The Productive Safety Net Programme (PSNP) is one of the largest public works, household asset building, food basket, cash transfer programmes in Africa, with more than 7 million people participating since operations began in 2006. It is targeted at chronically food insecure households (defined as three or more months of unmet food needs per year in each of the last 3 years).
Unlike some of the earlier impact evaluations (this one uses the most recent data from 2010), this one cannot use non-participants as the control group, basically because with the programme running for 6 years, the number of households who are eligible for it but have not received it has diminished. This is a good thing, but it means there is no control group in the sense of households untouched by the programme.
So the authors use the difference between 1 and 5 years of participation as their treatment and control groups. They use propensity score matching create a comparison group for those who received 1 year and those who received 5 years of PSNP. In general propensity score matching involves matching participants and non participants on their propensity score (their estimated probability of being a participant–thus allowing lots of matching variables to be combined in one composite) to create two groups that are similar except for their participation (I’m making it sound more straightforward than it is).
What do they find? I will restrict my description to the largest component of the PSNP, the public works. The authors find that it is only after 5 years of participation in the PSNP that the impacts on food security really kick in (see Figure 4.3).
If the average food gap is around 3-3.5 months per year, 5 years participation in the PSNP public works project reduces the gap by just over one month, or about one third of the food gap.

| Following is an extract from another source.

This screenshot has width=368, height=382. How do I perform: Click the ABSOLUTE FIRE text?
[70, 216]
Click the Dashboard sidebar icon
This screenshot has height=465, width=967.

Is one third a big impact for the resources expended? It’s hard to say without seeing the cost data, but the really important finding is that the impact seems to be increasing at an increasing rate the longer participation continues.
Too often in development donors and governments give up because the short term impacts are underwhelming. So the government and donors deserve credit for taking the medium term view with the programme (and with the evaluation).
The Copenhagen Consensus
The second paper is an expansion and update of benefit cost ratios for direct and indirect nutrition interventions as part of the Copenhagen Consensus series of papers.

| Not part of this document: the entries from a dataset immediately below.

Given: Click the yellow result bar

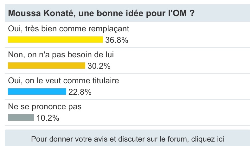Looking at the screenshot, I should 55,40.
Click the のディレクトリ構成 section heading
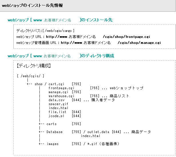 pos(97,56)
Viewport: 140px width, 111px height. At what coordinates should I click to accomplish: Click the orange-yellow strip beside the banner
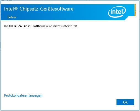click(135, 10)
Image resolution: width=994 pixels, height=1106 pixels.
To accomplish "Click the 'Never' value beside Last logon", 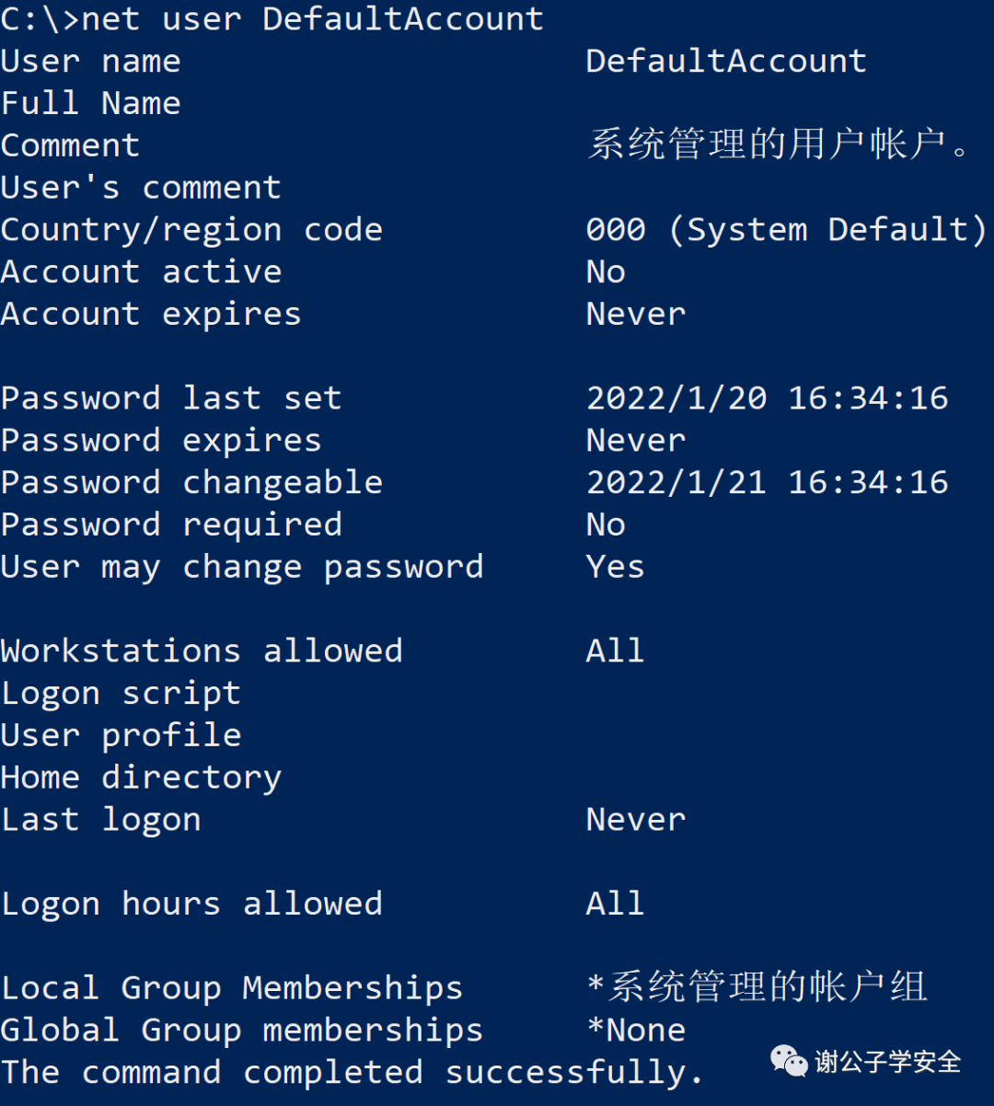I will tap(636, 820).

- yield increases and reduced yield variability, are put through the IFPRI IMPACT model to translate into underweight rates (using the Smith-Haddad 2000 elasticities) and they generate benefit:cost ratios of 16-50.
- interventions that improve access to market information via sms technologies give benefit:cost ratios of 8 (the authors project this ratio to rise as costs of sms technology decrease and the returns improve from the sms technology application to higher value crops)
- updates on a range of micronutrient interventions: the new estimates give iron supplementation a lower benefit to cost ratio than those from previous Copenhagen Consensus papers (8-24 compared to 82-140)
- first ever benefit:cost ratios for bundled interventions that reduce infant stunting (relating to the health of mothers, care behaviours, health of infants, quantity and quality of child diet). Under the most conservative assumptions they consider (which are indeed very strict), the benefit:cost ratio of such interventions is 15. If the most conservative assumptions are relaxed the benefit: cost ratio ranges between 23.8 and 138.6. In the country with the largest number of undernourished children in the world, India, these benefit:cost ratios lie between 44 and 138.6.
There are lots of caveats to these estimates, and they will–and should–be put through the mill, but they are probably the best we can do at this stage.
Interesting things to note:
- the fairly large agriculture benefit:cost (BC) ratios, although my guess is that these are probably the most fragile given the cross-country modelling they are premised on
- the downgrading of iron supplementation BC ratios
- the high BC ratios for the bundled interventions (mostly direct interventions)
- the scope for increases in the BC ratios for sms technology in agriculture (and probably even bigger ratios if they were applied to health and nutrition information asymmetries)
You can see how foundational and useful these papers are. Keep up the good work John.
This blog first appeared in Lawrence Haddad’s own blog, Development Horizons on 22 May 2012.